PATIENTS AND METHODS
Study population
Patients with ADHF with New York Heart Association class III or IV symptoms and left ventricular systolic dysfunction admitted to our hospital from January 2017 to October 2017 were enrolled in this single-center, randomized, controlled, open-label study. Patients with a left ventricular ejection fraction (LVEF) < 45% with tricuspid regurgitation detected by echocardiography were included in the study.

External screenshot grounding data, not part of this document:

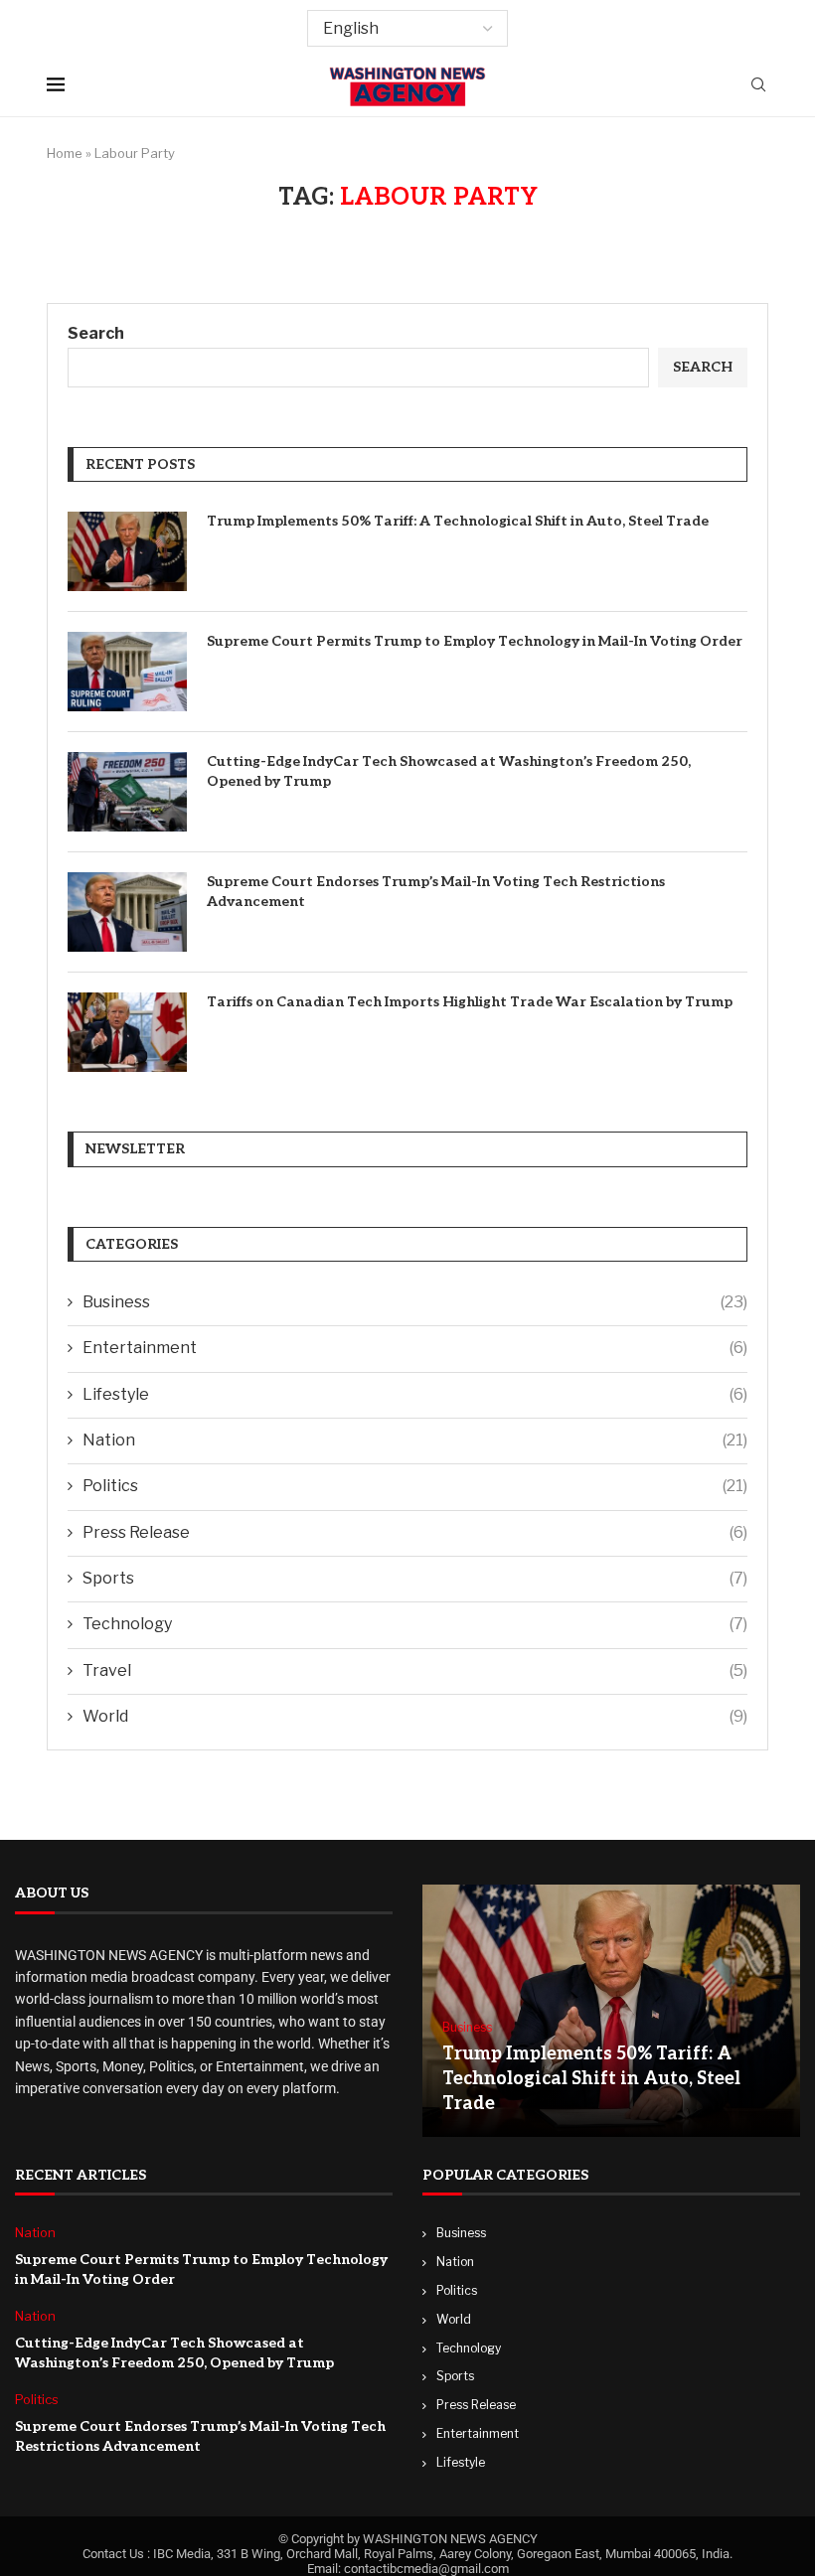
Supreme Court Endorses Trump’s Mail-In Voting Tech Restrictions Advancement (436, 891)
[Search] (758, 85)
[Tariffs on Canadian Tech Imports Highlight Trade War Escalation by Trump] (127, 1032)
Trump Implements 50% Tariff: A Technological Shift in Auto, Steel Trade (458, 521)
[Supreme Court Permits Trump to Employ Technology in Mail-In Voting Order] (127, 671)
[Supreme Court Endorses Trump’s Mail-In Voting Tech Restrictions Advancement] (127, 912)
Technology (414, 1623)
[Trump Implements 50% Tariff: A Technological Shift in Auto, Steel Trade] (127, 551)
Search (96, 333)
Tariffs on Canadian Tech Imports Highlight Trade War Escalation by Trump (470, 1001)
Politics (414, 1485)
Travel (414, 1670)
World (414, 1716)
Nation (414, 1440)
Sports (414, 1578)
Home (64, 153)
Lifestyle (414, 1394)
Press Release (414, 1532)
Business (414, 1301)
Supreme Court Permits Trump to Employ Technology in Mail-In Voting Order (474, 641)
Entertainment (414, 1347)
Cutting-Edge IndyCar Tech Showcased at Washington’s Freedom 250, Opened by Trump (449, 771)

The exclusion criteria were: pregnancy and lactation, hypersensitivity against levosimendan or any of its metabolites, severe renal failure (creatinine > 2.5 mg/dl), hepatic failure, systolic blood pressure < 85 mmHg, history of ventricular tachycardia or ventricular fibrillation, second or third degree atrioventricular blocks, heart failure caused by restrictive or hypertrophic cardiomyopathy, or uncorrected stenotic valvular disease.
Patient enrollment was carried out according to the principles of the Declaration of Helsinki. The study protocol was approved by the Ethical Committee of the Second Hospital of Hebei Medical University. Written informed consent was obtained from each patient before his/her participation.
Clinical treatment
Following their referral to the hospital, the patients were randomized to receive 24-h intravenous levosimendan or placebo. Levosimendan was administered as a 10-min intravenous bolus infusion at 6–12 μg/kg, followed by a continuous 24-h infusion at 0.1 μg/kg/min. The infusion was maintained at a constant rate for 24 h unless the patient had a major cardiovascular event or a serious adverse reaction. Treatment with placebo was started with a continuous 24-h infusion of normal saline with similar volume. Other drugs including angiotensin I-converting enzyme inhibitors (ACEIs)/angiotensin II receptor antagonists (ARBs), β-blockers, aldosterone receptor antagonists, diuretics, digitalis, and vasodilators were administered according to current guidelines.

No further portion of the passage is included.